Segment Start: TASK INPUT

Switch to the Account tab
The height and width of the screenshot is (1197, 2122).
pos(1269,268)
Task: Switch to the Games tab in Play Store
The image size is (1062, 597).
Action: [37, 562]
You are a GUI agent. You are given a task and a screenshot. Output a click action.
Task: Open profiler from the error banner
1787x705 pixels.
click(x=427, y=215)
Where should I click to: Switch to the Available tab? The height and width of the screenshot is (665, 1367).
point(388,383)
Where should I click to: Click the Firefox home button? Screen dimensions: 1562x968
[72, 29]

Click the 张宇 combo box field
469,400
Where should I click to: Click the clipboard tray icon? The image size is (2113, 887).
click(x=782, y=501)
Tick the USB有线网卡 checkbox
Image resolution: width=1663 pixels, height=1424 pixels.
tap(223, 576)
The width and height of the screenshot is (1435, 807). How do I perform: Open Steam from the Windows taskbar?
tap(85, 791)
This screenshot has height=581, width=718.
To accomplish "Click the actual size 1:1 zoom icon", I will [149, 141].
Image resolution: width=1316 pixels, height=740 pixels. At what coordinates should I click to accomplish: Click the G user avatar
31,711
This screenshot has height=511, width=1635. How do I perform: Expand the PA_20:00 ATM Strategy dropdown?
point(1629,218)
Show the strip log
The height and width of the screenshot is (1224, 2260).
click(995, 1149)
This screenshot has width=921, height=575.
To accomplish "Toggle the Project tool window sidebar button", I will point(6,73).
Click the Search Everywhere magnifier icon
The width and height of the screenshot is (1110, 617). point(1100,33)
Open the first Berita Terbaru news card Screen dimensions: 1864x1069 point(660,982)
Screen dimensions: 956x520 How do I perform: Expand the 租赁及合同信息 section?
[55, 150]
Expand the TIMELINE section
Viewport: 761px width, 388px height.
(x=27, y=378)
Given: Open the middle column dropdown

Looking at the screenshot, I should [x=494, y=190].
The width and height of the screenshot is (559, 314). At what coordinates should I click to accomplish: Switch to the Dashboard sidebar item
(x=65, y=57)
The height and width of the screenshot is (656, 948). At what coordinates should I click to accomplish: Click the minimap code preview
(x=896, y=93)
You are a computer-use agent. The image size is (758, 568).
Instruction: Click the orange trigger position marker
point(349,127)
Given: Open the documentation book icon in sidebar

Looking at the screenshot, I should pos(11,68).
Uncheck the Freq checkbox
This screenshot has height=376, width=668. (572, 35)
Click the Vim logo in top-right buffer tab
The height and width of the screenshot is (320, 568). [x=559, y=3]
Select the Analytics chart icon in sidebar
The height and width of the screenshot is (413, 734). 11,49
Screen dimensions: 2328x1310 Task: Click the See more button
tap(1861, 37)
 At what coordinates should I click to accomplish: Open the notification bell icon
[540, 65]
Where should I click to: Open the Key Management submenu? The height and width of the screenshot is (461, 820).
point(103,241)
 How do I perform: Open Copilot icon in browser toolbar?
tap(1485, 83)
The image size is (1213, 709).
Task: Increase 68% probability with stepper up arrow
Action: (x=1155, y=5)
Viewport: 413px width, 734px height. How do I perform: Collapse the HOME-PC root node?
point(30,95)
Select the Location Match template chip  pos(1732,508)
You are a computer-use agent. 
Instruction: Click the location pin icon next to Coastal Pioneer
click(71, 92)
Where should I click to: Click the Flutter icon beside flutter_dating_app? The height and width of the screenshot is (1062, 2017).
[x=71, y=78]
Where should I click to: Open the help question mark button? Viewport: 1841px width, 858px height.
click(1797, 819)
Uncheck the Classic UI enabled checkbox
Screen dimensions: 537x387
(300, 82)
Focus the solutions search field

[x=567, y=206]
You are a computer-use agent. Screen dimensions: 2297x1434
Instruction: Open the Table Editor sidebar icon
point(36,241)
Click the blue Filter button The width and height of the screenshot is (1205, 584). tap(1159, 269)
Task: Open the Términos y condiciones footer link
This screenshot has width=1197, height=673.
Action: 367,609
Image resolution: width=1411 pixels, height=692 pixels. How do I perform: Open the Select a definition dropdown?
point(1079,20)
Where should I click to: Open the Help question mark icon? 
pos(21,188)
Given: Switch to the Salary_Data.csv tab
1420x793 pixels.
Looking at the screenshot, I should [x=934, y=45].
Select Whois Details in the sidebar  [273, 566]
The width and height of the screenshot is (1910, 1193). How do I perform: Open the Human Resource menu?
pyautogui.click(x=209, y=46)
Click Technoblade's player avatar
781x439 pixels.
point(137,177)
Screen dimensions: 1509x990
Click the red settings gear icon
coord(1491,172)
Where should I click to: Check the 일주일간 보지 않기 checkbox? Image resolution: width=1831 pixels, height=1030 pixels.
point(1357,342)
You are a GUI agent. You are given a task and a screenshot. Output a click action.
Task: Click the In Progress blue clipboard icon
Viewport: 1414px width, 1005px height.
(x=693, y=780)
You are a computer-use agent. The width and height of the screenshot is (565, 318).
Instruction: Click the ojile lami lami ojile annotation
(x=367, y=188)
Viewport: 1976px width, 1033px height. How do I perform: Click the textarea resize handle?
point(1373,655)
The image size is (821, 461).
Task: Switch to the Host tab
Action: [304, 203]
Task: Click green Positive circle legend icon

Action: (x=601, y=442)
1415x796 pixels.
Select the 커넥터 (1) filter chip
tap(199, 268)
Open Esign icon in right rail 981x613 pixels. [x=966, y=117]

Segment End: TASK INPUT

## ACTIVITY
Go through the entries and filter for lines holding the word "will"; copy each match.

## FINAL ANSWER
To accomplish "Click the actual size 1:1 zoom icon", I will [149, 141].
To accomplish "Toggle the Project tool window sidebar button", I will point(6,73).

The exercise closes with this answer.